[EXERCISE PROMPT]
Update the items below by changing each "Given:" to "Request:" and keeping every other character the same.

[DATA SECTION]

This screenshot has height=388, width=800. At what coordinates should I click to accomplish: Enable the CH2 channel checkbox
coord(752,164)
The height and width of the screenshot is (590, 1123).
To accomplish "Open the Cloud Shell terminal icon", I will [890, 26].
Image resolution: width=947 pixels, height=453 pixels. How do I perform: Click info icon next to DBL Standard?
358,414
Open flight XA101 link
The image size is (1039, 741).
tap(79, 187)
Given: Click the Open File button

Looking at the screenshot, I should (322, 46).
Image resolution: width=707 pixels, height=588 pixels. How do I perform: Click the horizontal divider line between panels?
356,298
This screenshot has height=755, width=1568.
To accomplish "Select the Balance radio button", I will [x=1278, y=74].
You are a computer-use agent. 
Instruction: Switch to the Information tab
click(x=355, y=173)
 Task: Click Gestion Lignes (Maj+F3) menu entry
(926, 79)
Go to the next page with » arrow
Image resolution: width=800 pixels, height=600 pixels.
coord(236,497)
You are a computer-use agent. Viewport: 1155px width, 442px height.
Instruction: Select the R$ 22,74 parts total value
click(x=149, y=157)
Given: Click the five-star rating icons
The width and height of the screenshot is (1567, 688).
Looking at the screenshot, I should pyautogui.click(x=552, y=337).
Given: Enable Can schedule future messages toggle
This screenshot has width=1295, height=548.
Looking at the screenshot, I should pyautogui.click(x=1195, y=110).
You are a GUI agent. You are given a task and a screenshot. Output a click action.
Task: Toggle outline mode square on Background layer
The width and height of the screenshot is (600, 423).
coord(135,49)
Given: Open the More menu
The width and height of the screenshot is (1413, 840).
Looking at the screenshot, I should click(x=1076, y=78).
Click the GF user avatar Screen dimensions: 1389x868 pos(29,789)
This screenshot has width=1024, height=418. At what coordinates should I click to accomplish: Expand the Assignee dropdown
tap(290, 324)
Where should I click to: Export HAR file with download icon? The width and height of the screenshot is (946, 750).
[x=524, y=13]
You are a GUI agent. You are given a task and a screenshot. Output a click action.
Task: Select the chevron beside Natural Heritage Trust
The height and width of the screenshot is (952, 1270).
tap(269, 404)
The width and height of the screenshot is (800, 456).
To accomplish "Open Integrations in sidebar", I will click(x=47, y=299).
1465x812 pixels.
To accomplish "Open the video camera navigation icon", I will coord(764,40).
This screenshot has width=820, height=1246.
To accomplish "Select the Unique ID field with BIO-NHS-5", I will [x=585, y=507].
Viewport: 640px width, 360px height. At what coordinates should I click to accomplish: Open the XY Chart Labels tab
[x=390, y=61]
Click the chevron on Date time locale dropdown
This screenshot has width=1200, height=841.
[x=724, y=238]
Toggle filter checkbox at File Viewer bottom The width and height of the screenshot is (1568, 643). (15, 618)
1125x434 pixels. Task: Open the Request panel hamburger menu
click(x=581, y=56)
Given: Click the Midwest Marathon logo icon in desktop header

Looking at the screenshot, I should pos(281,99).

[RESULT FOR THIS TASK]
This screenshot has height=388, width=800. At what coordinates should I click to accomplish: Enable the CH2 channel checkbox
coord(752,164)
The height and width of the screenshot is (590, 1123).
To accomplish "Open the Cloud Shell terminal icon", I will [890, 26].
Image resolution: width=947 pixels, height=453 pixels. How do I perform: Click info icon next to DBL Standard?
358,414
Open flight XA101 link
The image size is (1039, 741).
tap(79, 187)
Request: Click the Open File button

Looking at the screenshot, I should (322, 46).
Image resolution: width=707 pixels, height=588 pixels. How do I perform: Click the horizontal divider line between panels?
356,298
This screenshot has height=755, width=1568.
To accomplish "Select the Balance radio button", I will [x=1278, y=74].
You are a computer-use agent. 
Instruction: Switch to the Information tab
click(x=355, y=173)
 Task: Click Gestion Lignes (Maj+F3) menu entry
(926, 79)
Go to the next page with » arrow
Image resolution: width=800 pixels, height=600 pixels.
coord(236,497)
You are a computer-use agent. Viewport: 1155px width, 442px height.
Instruction: Select the R$ 22,74 parts total value
click(x=149, y=157)
Request: Click the five-star rating icons
The width and height of the screenshot is (1567, 688).
Looking at the screenshot, I should pyautogui.click(x=552, y=337).
Request: Enable Can schedule future messages toggle
This screenshot has width=1295, height=548.
Looking at the screenshot, I should pyautogui.click(x=1195, y=110).
You are a GUI agent. You are given a task and a screenshot. Output a click action.
Task: Toggle outline mode square on Background layer
The width and height of the screenshot is (600, 423).
coord(135,49)
Request: Open the More menu
The width and height of the screenshot is (1413, 840).
Looking at the screenshot, I should click(x=1076, y=78).
Click the GF user avatar Screen dimensions: 1389x868 pos(29,789)
This screenshot has width=1024, height=418. At what coordinates should I click to accomplish: Expand the Assignee dropdown
tap(290, 324)
Where should I click to: Export HAR file with download icon? The width and height of the screenshot is (946, 750).
[x=524, y=13]
You are a GUI agent. You are given a task and a screenshot. Output a click action.
Task: Select the chevron beside Natural Heritage Trust
The height and width of the screenshot is (952, 1270).
tap(269, 404)
The width and height of the screenshot is (800, 456).
To accomplish "Open Integrations in sidebar", I will click(x=47, y=299).
1465x812 pixels.
To accomplish "Open the video camera navigation icon", I will coord(764,40).
This screenshot has width=820, height=1246.
To accomplish "Select the Unique ID field with BIO-NHS-5", I will [x=585, y=507].
Viewport: 640px width, 360px height. At what coordinates should I click to accomplish: Open the XY Chart Labels tab
[x=390, y=61]
Click the chevron on Date time locale dropdown
This screenshot has width=1200, height=841.
[x=724, y=238]
Toggle filter checkbox at File Viewer bottom The width and height of the screenshot is (1568, 643). (15, 618)
1125x434 pixels. Task: Open the Request panel hamburger menu
click(x=581, y=56)
Request: Click the Midwest Marathon logo icon in desktop header

Looking at the screenshot, I should pos(281,99).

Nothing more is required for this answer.